══ Provided passage ══
In Ecrits, a Freudian Psychoanalyst Jacques Lacan states:

“We shall see that philologists and ethnographers reveal enough to us about the combinatory sureness found in the completely unconscious… (Lacan, p. 59, 2002)”

Lacan’s work goes on to glorify Freud and the concept of the unconscious and how it is revealed to the Psychoanalyst by language. Roberto Harari in breaking down the Psychoanalytic theory of Jacques Lacan states:

“In my view…Lacan employs…his true wisdom. In terms of its episteme, his reasoning is very similar…language as a code, serves the purpose of communication with all the traits linguists have painstakingly developed. What will be nodal for us, however, is the function of the signifier… (Harari, p. 130, 2004)”

Harari goes on in his work to discuss Lacan’s Psychoanalysis techniques for the Unconscious, Transference, Drive, and Repetition in terms of Ferdinand de Saussure’s Semiology. In the example we have a contemporary Psychoanalyst quoting Lacan who himself considered himself a Freudian Psychoanalyst whom Sigmund Freud was a contemporary of Ferdinand de Saussure (perhaps the time was right for the Linguists and the Psychoanalysts).

In the Psychoanalysts minds they have no doubt come to the conclusion that our language determines who we are and that our complete unconscious is unknowingly revealed to the world in our spoken and formed language. They have determined that using the signs of Saussure they can write extensive analysis of our unconscious mind.

Let’s take a John Doe and see what would be done to see who he is. Could we take a bunch of his diaries and correct the grammar and come to a conclusion? We would need to get a language circuit in Saussure’s method to get at the signs, signifiers, and signified. We would need to see how the language was spoken to another person and received to process the signal of the linear transmitted sign. We would need a verbal discussion between a John Doe and a Jane Doe to see the language circuit and the Biological Psychology to work properly. Of coursen the observed spoken exchange of conversation would be analyzed by the Psychoanalysts for the clues as to the unconscious desires of the Jane Doe and John Doe exchange of language. In order to really see who John Doe is we would need to do all of the above to find out who he is and perhaps no one has yet devised such a method as yet because I didn’t come across any in my readings: however, in my exercise in seeing who a John Doe is I have shown that it is not a case of correcting John Doe’s grammar to see who he is.
═══
══ Recorded information ══
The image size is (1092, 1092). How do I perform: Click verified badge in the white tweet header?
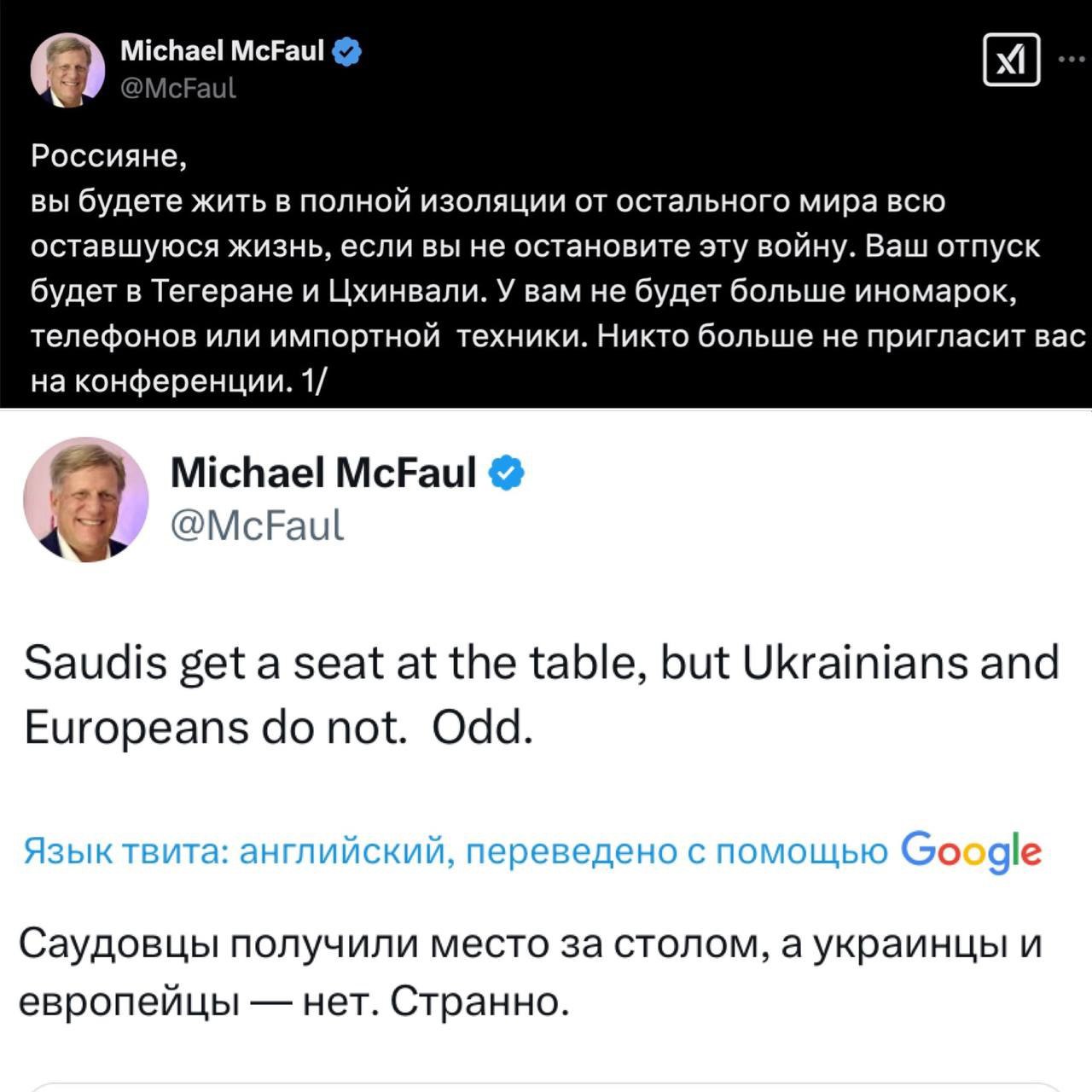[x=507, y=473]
═══
● Aim of the exercise
Continue the essay on Lacan, Saussure, and the unconscious, beginning right after its last sentence.

● Answer section
In the work General Linguistics of Ferdinand de Saussure he stated that Linguistics is a science of a general topic of systems of languages. Linguistics comprises the physiology of the way language is formed and spoken on the palate according to Saussure. Language exists in a community of language speakers that change over time according to Saussure. The language in Saussurean methodology is linked to our Psychology in that we have a linear storage system of output of the language in our mind that is transmitted to the receiver of the language that must be picked up also in a linear way. Saussure described a speech circuit involving parts of the brain that were later determined to exist in actual lobes and grooves of the brain cortex. One can draw the conclusion by the similarity of languages that we must be hard wired for languages. The sign and signifier of Saussure was a concept picked up by the Freudian Psychoanalysts and the Lacanian Psychoanalysts to such an extent that the idea that language as a way of determining who we are now has become embedded in thought as to be inexorably inextricable.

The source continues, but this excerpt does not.